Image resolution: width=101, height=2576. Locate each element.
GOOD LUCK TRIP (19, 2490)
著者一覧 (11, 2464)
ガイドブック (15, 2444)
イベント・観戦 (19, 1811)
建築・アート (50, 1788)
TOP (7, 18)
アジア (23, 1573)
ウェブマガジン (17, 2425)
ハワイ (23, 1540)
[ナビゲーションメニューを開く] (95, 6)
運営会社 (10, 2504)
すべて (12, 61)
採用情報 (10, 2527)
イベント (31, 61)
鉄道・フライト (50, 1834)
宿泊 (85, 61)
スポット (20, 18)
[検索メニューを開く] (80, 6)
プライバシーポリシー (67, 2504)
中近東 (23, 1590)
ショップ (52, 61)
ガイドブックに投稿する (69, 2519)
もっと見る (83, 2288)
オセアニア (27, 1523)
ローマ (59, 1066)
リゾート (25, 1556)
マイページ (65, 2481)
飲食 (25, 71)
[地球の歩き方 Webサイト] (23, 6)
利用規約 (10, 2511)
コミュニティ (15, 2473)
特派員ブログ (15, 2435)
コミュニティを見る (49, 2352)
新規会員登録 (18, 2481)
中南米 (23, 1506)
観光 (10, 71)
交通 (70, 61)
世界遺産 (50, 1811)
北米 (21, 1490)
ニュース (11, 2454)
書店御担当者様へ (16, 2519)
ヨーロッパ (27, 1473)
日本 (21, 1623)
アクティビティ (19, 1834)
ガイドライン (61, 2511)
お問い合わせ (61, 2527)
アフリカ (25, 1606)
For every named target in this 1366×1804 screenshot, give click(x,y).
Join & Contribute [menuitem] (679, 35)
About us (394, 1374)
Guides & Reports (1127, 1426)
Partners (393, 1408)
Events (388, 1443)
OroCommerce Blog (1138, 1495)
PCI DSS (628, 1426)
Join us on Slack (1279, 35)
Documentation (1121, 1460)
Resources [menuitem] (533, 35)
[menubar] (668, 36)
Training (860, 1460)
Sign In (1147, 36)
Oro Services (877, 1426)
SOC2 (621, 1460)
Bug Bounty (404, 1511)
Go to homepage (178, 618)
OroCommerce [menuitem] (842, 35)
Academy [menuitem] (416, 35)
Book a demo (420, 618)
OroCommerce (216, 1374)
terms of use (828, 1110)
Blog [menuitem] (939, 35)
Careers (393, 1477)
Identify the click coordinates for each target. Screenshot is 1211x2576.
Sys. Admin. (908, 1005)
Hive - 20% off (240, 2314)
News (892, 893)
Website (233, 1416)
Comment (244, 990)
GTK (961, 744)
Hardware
━━━━
* [AIM OF THE TASK] Reproduce the records above exactly, starting with the line that contains "日本 (21, 1623)" and ending with the last line.

* [EXPECTED ANSWER]
日本 (21, 1623)
アクティビティ (19, 1834)
ガイドライン (61, 2511)
お問い合わせ (61, 2527)
アフリカ (25, 1606)
For every named target in this 1366×1804 screenshot, give click(x,y).
Join & Contribute [menuitem] (679, 35)
About us (394, 1374)
Guides & Reports (1127, 1426)
Partners (393, 1408)
Events (388, 1443)
OroCommerce Blog (1138, 1495)
PCI DSS (628, 1426)
Join us on Slack (1279, 35)
Documentation (1121, 1460)
Resources [menuitem] (533, 35)
[menubar] (668, 36)
Training (860, 1460)
Sign In (1147, 36)
Oro Services (877, 1426)
SOC2 (621, 1460)
Bug Bounty (404, 1511)
Go to homepage (178, 618)
OroCommerce [menuitem] (842, 35)
Academy [menuitem] (416, 35)
Book a demo (420, 618)
OroCommerce (216, 1374)
terms of use (828, 1110)
Blog [menuitem] (939, 35)
Careers (393, 1477)
Identify the click coordinates for each target. Screenshot is 1211x2576.
Sys. Admin. (908, 1005)
Hive - 20% off (240, 2314)
News (892, 893)
Website (233, 1416)
Comment (244, 990)
GTK (961, 744)
Hardware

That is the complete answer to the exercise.